Memory safety is a persistent concern in software engineering, particularly in C/C++ programs, due to their manual memory management and lack of built-in bounds checking. While safe languages like Java and Rust mitigate these issues by design, rewriting legacy C/C++ applications is often impractical. In addition, these safe languages can incur significant runtime and memory overhead. Consequently, efficient memory safety solutions for these languages remain crucial for industry adoption. Traditional pointer-checking schemes effectively detect memory errors but incur high runtime overhead, typically exceeding 100%, rendering them unsuitable for performance-sensitive applications. In response, recent defenses aim to lower overhead through techniques like memory tagging and control-flow integrity, though these approaches compromise full memory safety.

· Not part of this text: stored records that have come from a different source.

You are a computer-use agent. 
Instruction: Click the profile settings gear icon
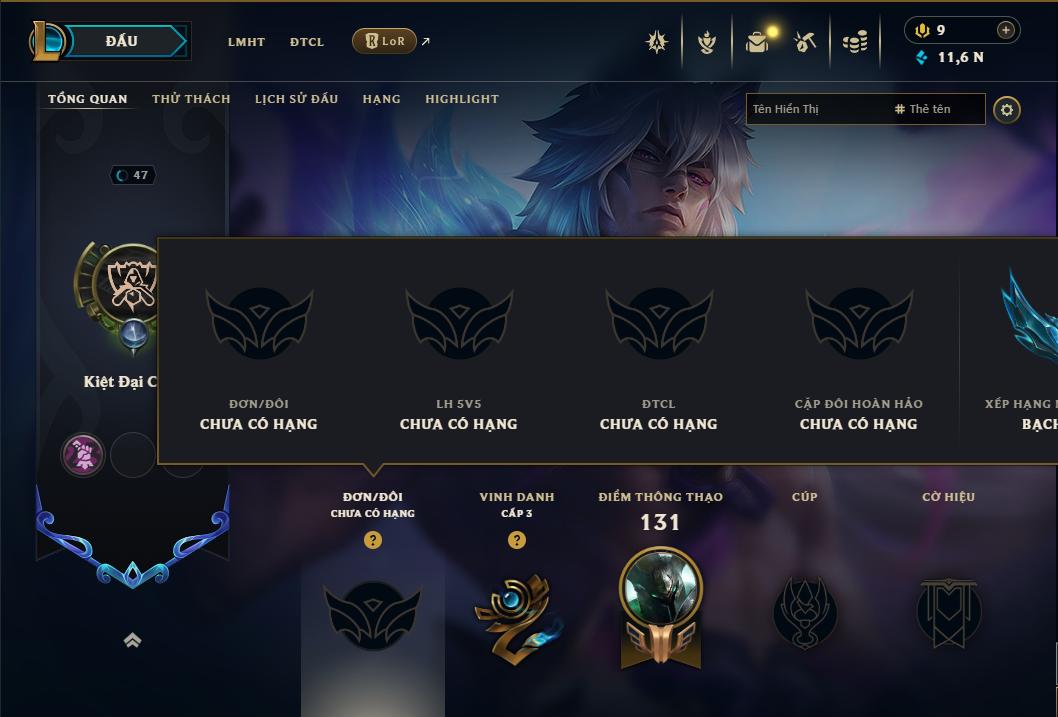1007,110
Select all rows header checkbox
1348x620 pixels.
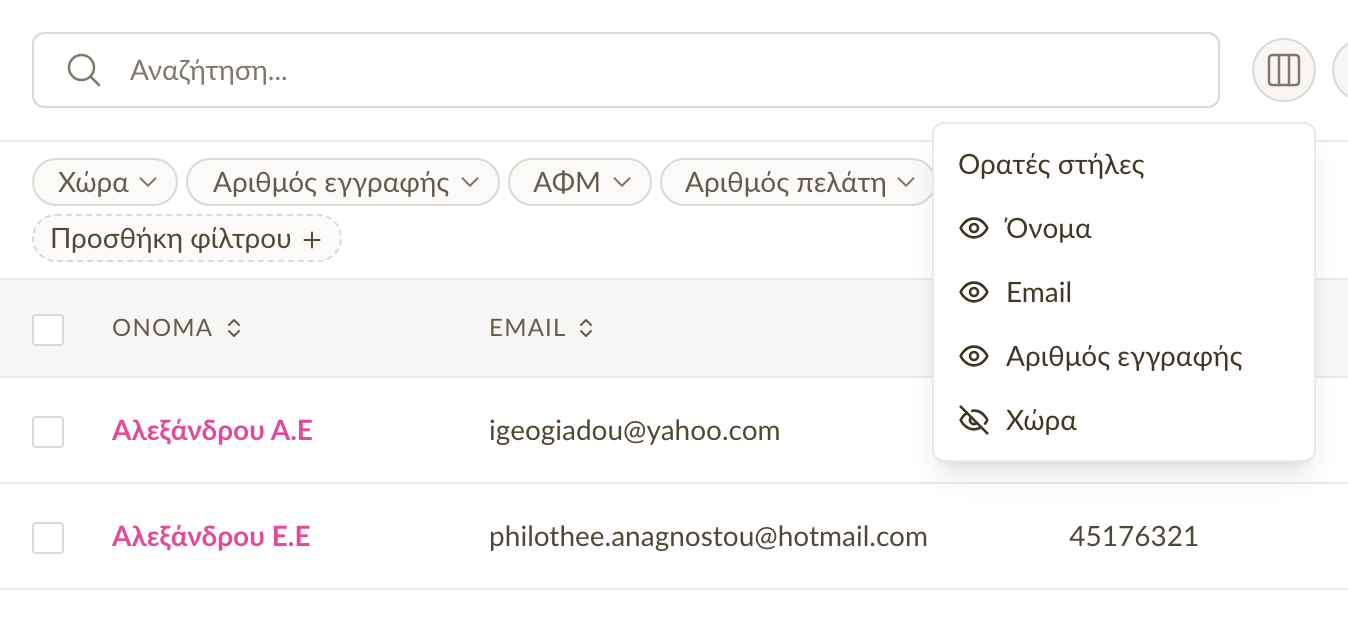point(48,329)
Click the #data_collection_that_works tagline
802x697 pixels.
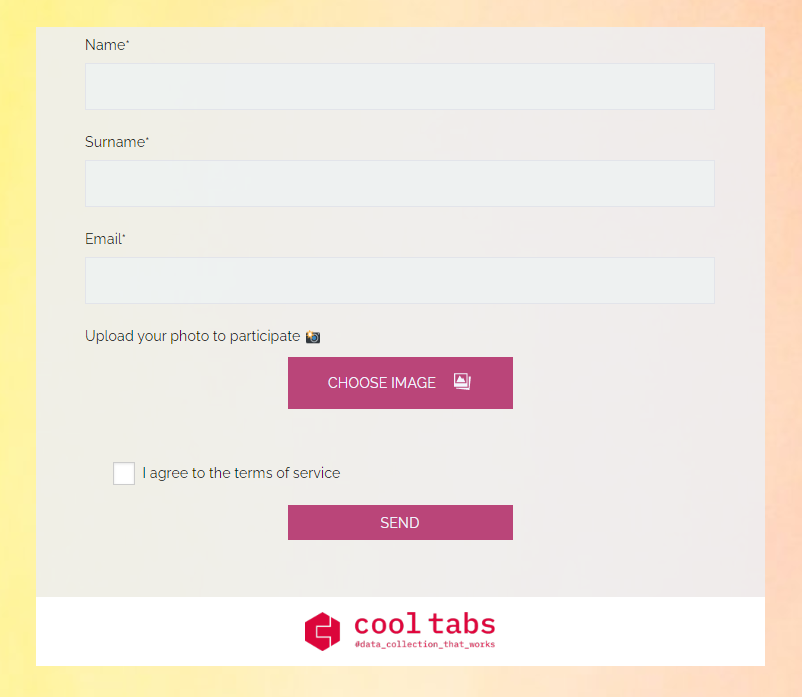coord(424,644)
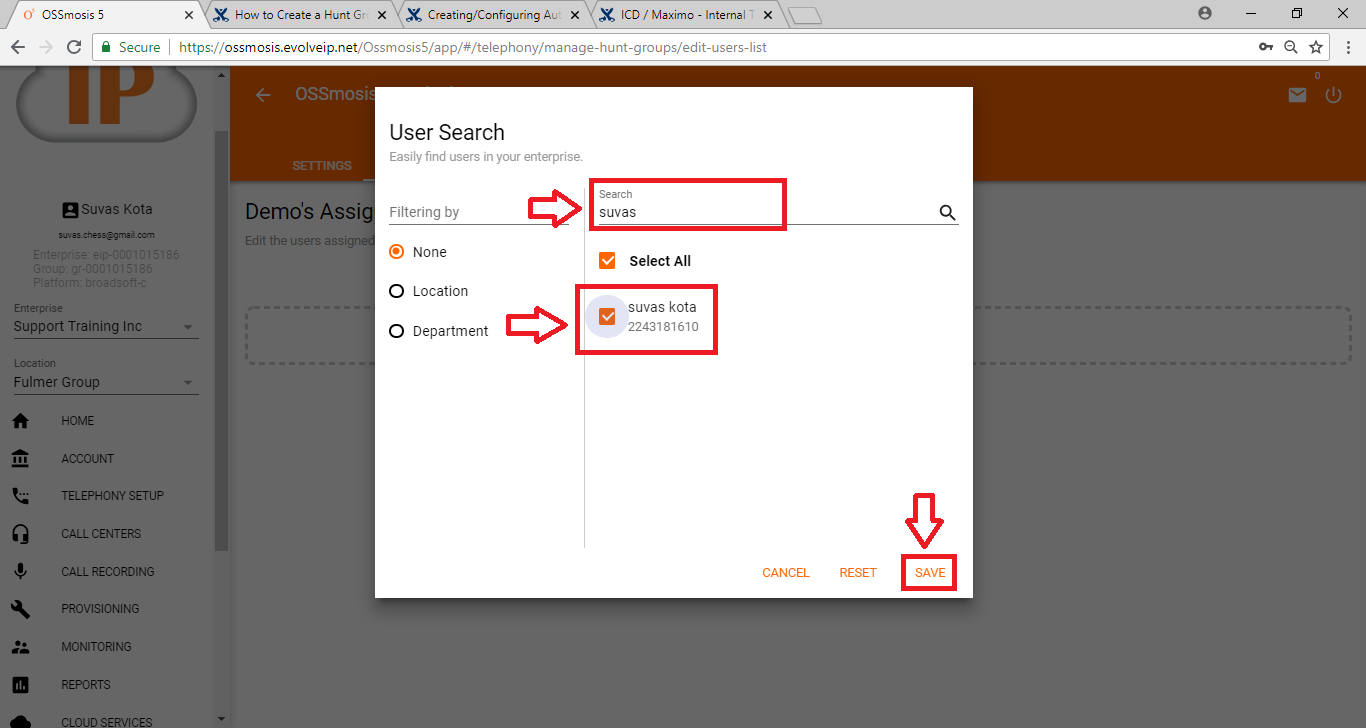
Task: Click the power logout icon
Action: click(1333, 95)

This thesis introduces a novel approach, selective pointer metadata inlining, to reduce the performance impact of pointer-checking schemes by improving the efficiency of pointer metadata organization while preserving compatibility with legacy code. This approach identifies pointer types in the program that can be safely transformed for metadata inclusion without breaking compatibility, thus minimizing the need for high-overhead metadata retrieval methods like shadow memory. We present MIFP, a combination of hardware and software extensions that enhances the CHERI architecture, effectively addressing bounds compression limitations by applying metadata selectively to improve spatial safety. Building on this foundation, we propose PSan, a flexible pointer-checking framework that extends MIFP’s algorithm to support general C programs. PSan uses program slicing to isolate pointer data flows and selectively applies inline metadata, defaulting to shadow memory for cases with potential compatibility conflicts. It demonstrates reduced runtime and memory overhead compared to traditional schemes while achieving complete memory safety. This approach supports flexible security policies, allowing users to integrate custom checks with minimal effort on metadata handling. The findings in this thesis provide a viable solution to the performance and compatibility trade-offs of the pointer metadata design, advancing the applicability and efficiency of memory safety solutions using pointer-checking in C/C++ programs.